Her scream ended, but someone else was still screaming. Dizzy, disoriented, and sure she had just taken a trip on the crazy train, she looked around to see Laurie slumped over the table, her pretty face in her dinner plate and blood—darkly purple and thick—staining her upper lip and nose.

“I hope you are happy!” Noite screamed.

“Stop!” Blake roared, and Noite fell silent, her tears still running down her face but her trembling lips pressed tightly together, so tightly that they looked bloodless and thin. “We had no choice! Besides, she was done anyway. We could not save her; eventually, it happens to all Betas.”

“It shouldn’t!” Noite cried and put her face in her hands.

“No,” Connor said softly, “it shouldn’t.”

Noite took her hands away from her face. Her eyes were red-rimmed and her voice hoarse. “You better be everything they say, Krista. You better be, or I will kill you myself.”

She stomped out of the dining room. Krista was unable to do anything more than stare around at the people gathered there and say, “They killed a boy.”

“A Beta. It happens daily. The machine is not known for pity. They used to be less brutal with the Betas, but since they have the new models in production, they have begun to phase them out.”

“You are talking about people.” Krista did not want to look at Laurie, but she had to. The girl had died to show her that terrible horror at Luke; she owed it to her to see what she had sacrificed. “And what new model? And I thought you said we could not Connect, so what the hell was that?”

“That was us Connecting and showing you something. I do not have time to explain that right now, but I will eventually,” Steven said. “You saw the new model.”

The lump in her throat was huge. “It’s me, isn’t it? They are cloning me.”

“They are trying to. They must have had a breakthrough to order you to be killed. Maybe it is too late already,” Blake said.

“Too late for what?”

“To save any of us.” He got up and his wings burst from his back, shredding the tee shirt as they did so. She could see the magnificent cut of his abs, the stack of his ribs, and the golden glow of his skin through the torn fabric.

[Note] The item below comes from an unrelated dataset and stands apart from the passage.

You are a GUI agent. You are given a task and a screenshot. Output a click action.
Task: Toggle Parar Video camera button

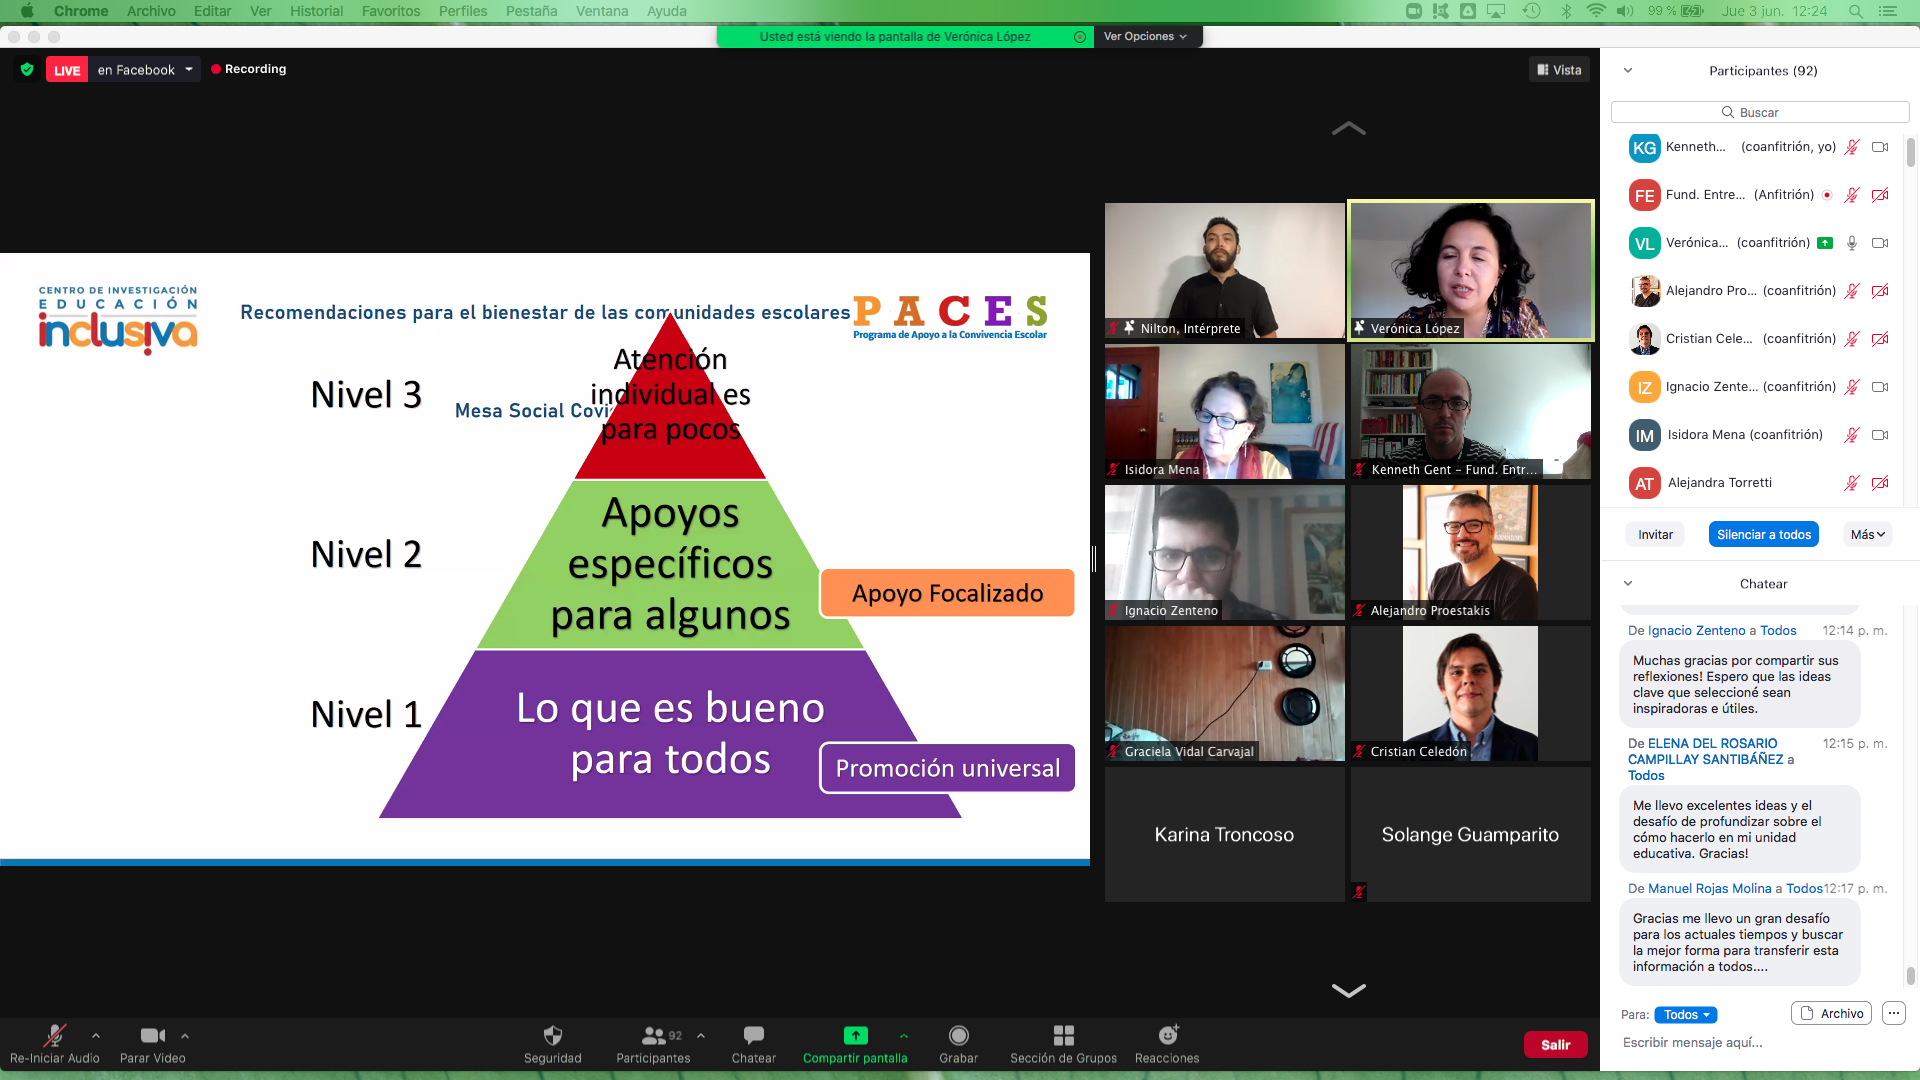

It was unfair that he was so sexy. There was something inherently wrong with thinking a guy with such a bad attitude was cute. Not to mention he had wings and was a killer.

She was a killer too. That thought sent her spiraling back into a depression that might have taken hold if there had not been a loud crash from outside.

“Shit, they are here already,” Blake said. “Grab your stuff— it is time to blow this place. Everyone meet at the staircase!”

People ran. Not sure where to go or what to do, Krista sprinted behind Tawny. An explosion sounded from somewhere, and the aftershock lifted Krista off her feet and tossed her into an outcropping of rock. She yelped in pain as her ribs and belly met solid granite.